Modeling Zanzi
Maya Modeling: Character
In This Class You’ll Access…
This class ‘Modeling Zanzi’ covers the complete modeling of Zanzi to a final animation ready mesh. Compressing the 3:40hr total time down to a 40 min time-lapse with full commentary Andrew will slow the footage in the more interesting areas and explain the harder concepts in more detail. Combined with the previous lessons we should have a solid idea about how to model simple characters in Maya.
We’ll be using the C3dC hotkeys as per usual. And Part 1/4 is repeated from the “Blocking Characters” page.
The next sections will include difficult areas like, joining arms and legs, creating the mouth area, connecting fingers and detailing the wings.

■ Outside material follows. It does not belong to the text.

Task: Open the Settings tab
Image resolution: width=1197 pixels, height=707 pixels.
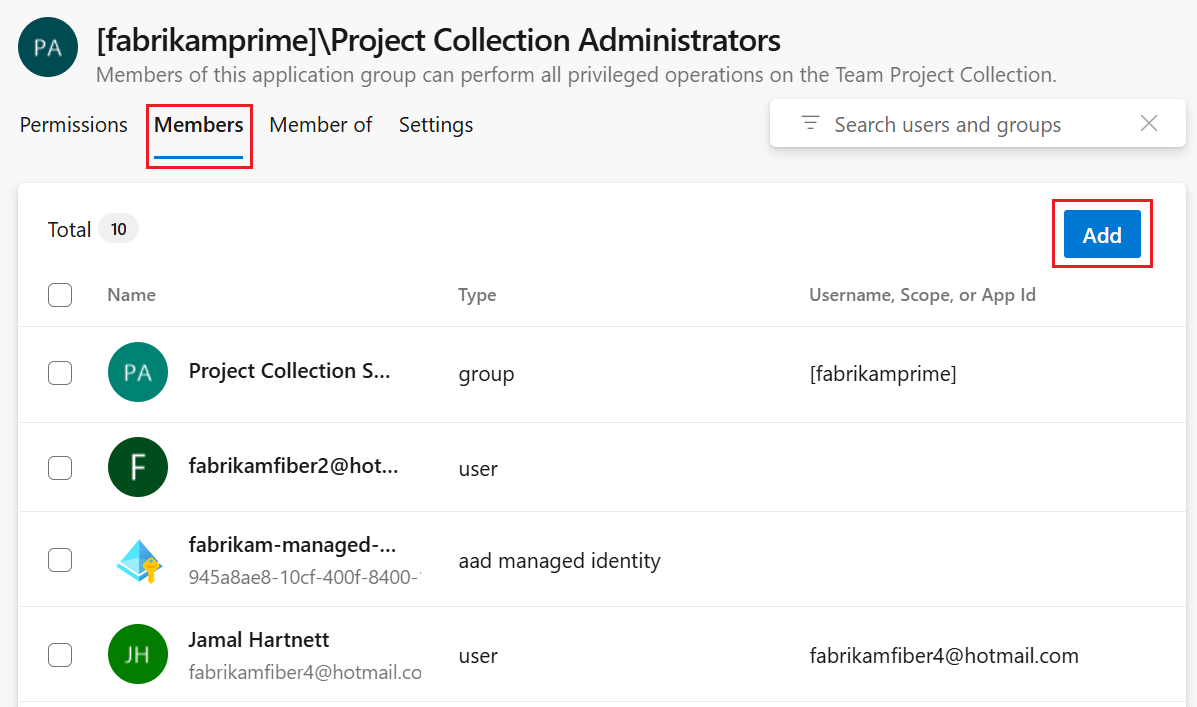Action: point(436,124)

One of the most popular pages here, enjoy watching Andrew create a full character with commentary over 46 mins.
Running Time: 46 mins
Software: Maya 2016
Instructor: Andrew Silke
Class Time: 46 mins
1. Blocking Zanzi With Primitive Modeling (16 mins)
1.1 – Blocking Zanzi (16 mins)
2. Modeling The Mouth and Joining The Hands (12 mins)
2.1 – Mouth And Hands (12 mins)
3. Tweaking And Joining The Arms And Legs (11 mins)
3.1 – Tweaks/Join Arms/Legs (11 mins)
4. Finishing And Creating Wing Structure (5:41 mins)
4.1 – Wings And Finishing (5:41 mins)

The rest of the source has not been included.